There’s No Week Like D3 Week – The Oracle

Fostering athletic growth and honoring their success with a week-long celebration is one way Hamline ensures its support for athletes while on campus.

The Hamline Women’s Football Team performed a choreographed dance for the first SAAC D3 talent show of the week. (Nathan Steves)

Whatever the day, you can turn on your TV and find college sports being broadcast. Alumni can watch their alma mater thrive on the national stage, and students can talk about how they sit next to the starting point guard in their biology lab. But what about those who are not recognized at the national level?

If you’re at a small college like Hamline, no one brags to their friends about how they sit next to a student athlete. At the end of the day, they are students first, and that’s what Division 3 schools have to offer. No big social media followings, no national recognition, and no high profile endorsements. D3 week is a time to celebrate athletes who play sports not for the praise and attention, but to compete and enjoy the sport they have always loved.

In 2010, D3 Week was created by the NCAA to shine a light on Division 3 athletics and help people understand why students chose to compete at the Division 3 level.
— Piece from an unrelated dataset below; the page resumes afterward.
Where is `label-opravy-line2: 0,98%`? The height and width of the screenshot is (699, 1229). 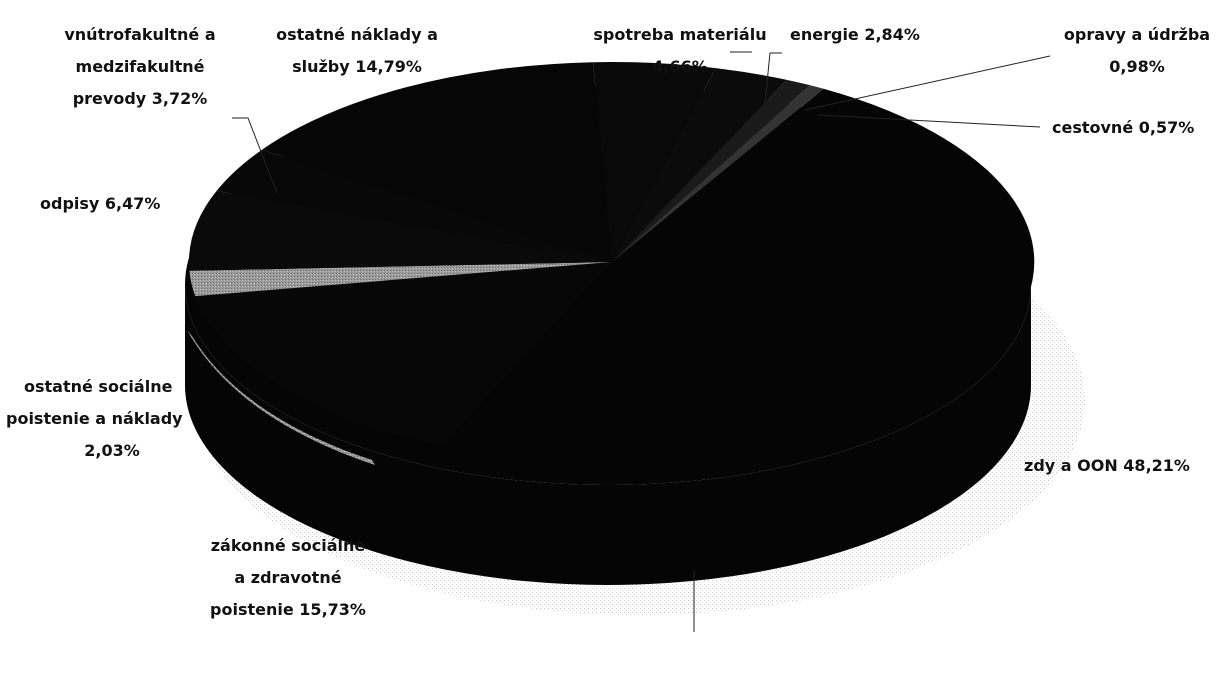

The NCAA defined Division 3 as a place where student-athletes can follow their passions and develop their potential.

Needless to say, campus athletes do just that here in the Hamline-Midway neighborhood.
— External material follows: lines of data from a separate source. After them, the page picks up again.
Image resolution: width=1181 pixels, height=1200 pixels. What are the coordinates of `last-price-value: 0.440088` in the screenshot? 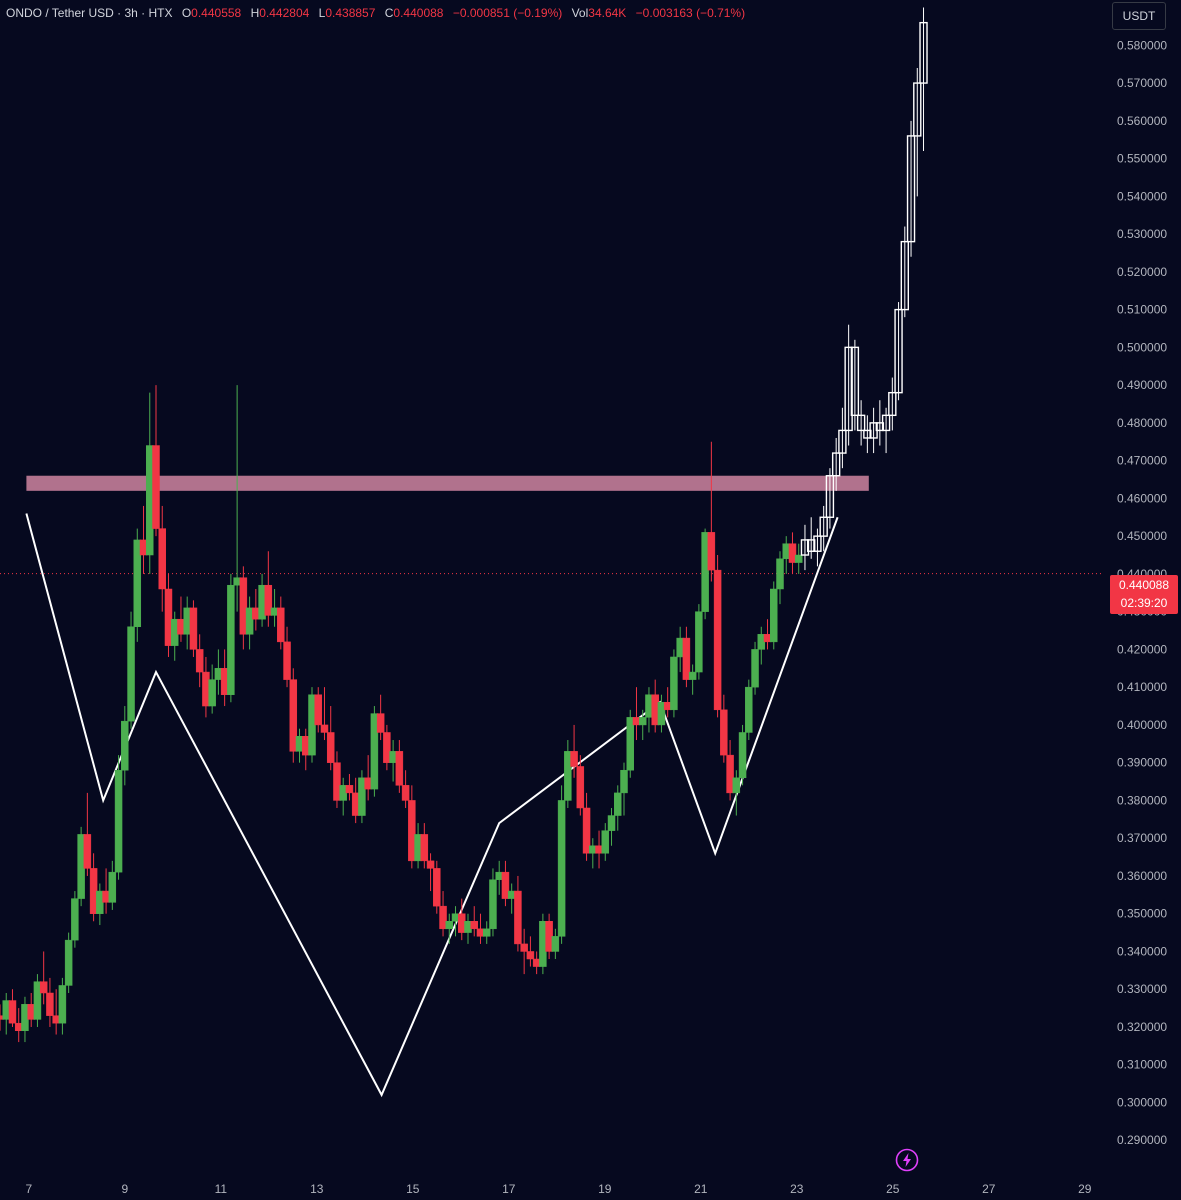 It's located at (1144, 585).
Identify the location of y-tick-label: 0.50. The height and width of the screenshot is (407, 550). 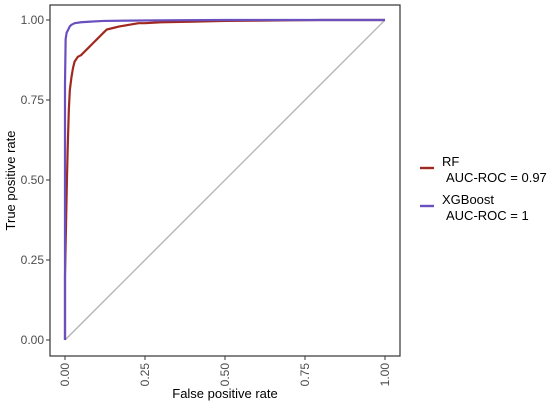
(33, 180).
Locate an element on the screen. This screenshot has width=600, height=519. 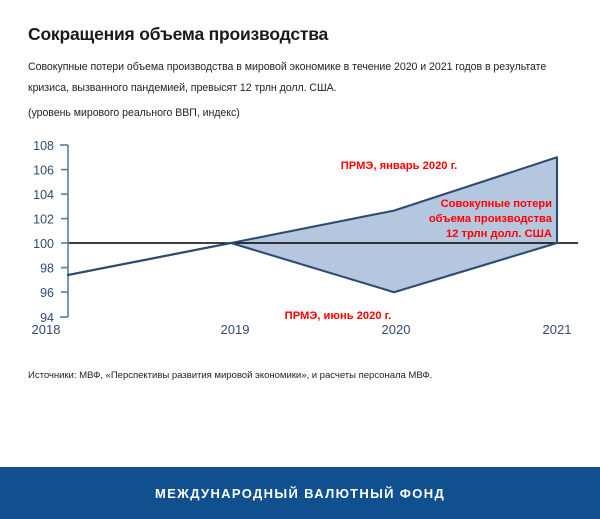
y-tick-98: 98 is located at coordinates (47, 269).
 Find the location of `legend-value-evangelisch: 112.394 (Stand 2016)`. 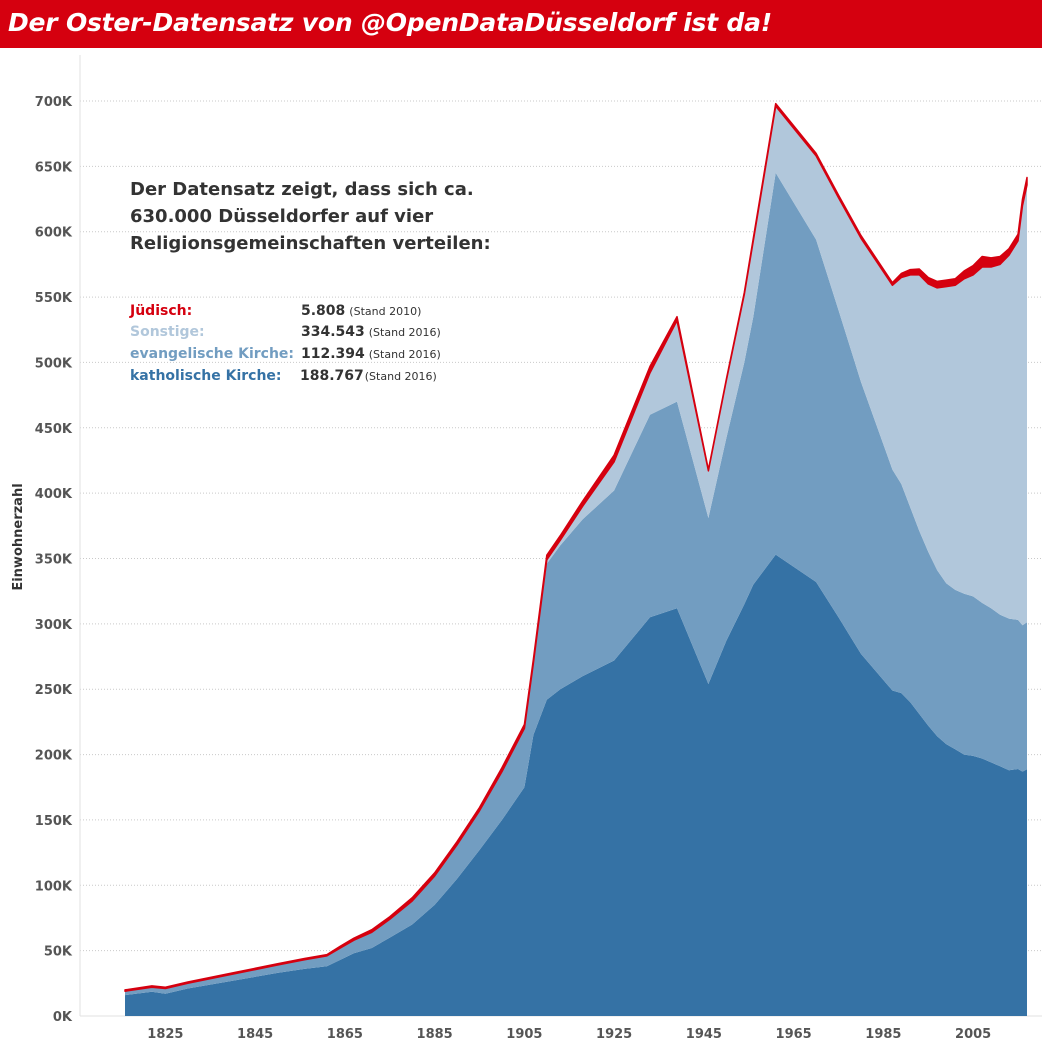

legend-value-evangelisch: 112.394 (Stand 2016) is located at coordinates (371, 354).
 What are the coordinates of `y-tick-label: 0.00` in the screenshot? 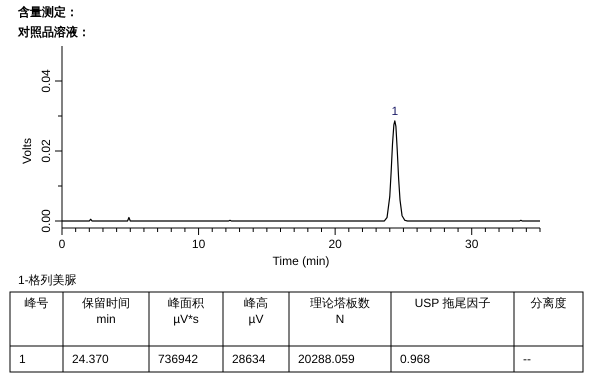 It's located at (46, 221).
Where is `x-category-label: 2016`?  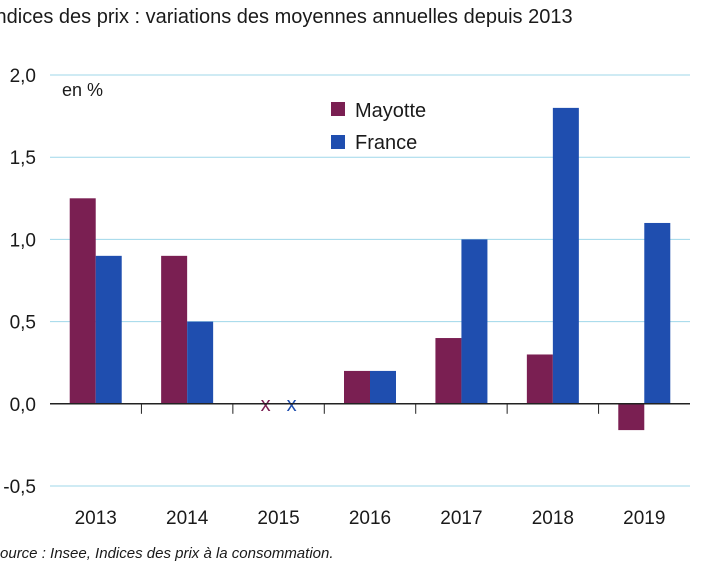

The SAAC talent show encouraged athletes to step out of their comfort zone and have
have fun with their teammates off the field. (Nathan Steves)

“I think it takes a lot to get here in any division so it’s good to celebrate that,” said SAAC representative and Hamline Women’s Soccer midfielder Carin Currier.
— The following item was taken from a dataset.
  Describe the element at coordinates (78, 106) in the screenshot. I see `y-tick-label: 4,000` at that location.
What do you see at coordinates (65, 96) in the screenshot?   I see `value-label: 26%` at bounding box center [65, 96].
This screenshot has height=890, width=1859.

Division 1 and Division 2 may sometimes be considered the “top” divisions when varsity athletics is being discussed. This can often lead to Division 3 being considered the “worst division”, but it is not.

“I wasn’t ready to end the competition. D3 athletics has allowed me to continue playing the sport I love and to compete,” said Avery Nelson, SAAC Co-Chair and Hamline Baseball Senior, of choosing a D3 school.

The Student-Athlete Advisory Committee (SAAC) was one of the main reasons the campus was talking about D3 week. SAAC held a variety of events for Hamline students. Whether it was a blanket-tying event or a social media scavenger hunt and talent show, SAAC representatives made sure the Hamline community saw it as a week unforgettable.

“As I progressed as an athlete here at Hamline, I started to become more passionate and involved in making athletics the best it can be,” Nelson said.

Braeden Bourne, a second-year shortstop for Hamline Baseball, knew he wanted to be involved with SAAC when he knew it was an on-campus organization.

“I knew SAAC prioritized getting everyone on campus involved, whether they were athletes or not, and I had to be a part of that,” he said.

Division 3 athletics isn’t the flashiest or most monetizing division in the vast realm of college athletics, but that’s not important to those who play. The ability to compete, sacrifice for their sport, and be active in their school community are some of the many reasons we should celebrate Division 3 athletics.

The quote “student first, athlete second” is valued and true to those who participate in Division 3 athletics across the country. For those who despise Division 3 athletics, they have to ask themselves a simple question. When was the last time anyone heard of a Division 1 or Division 2 week being celebrated?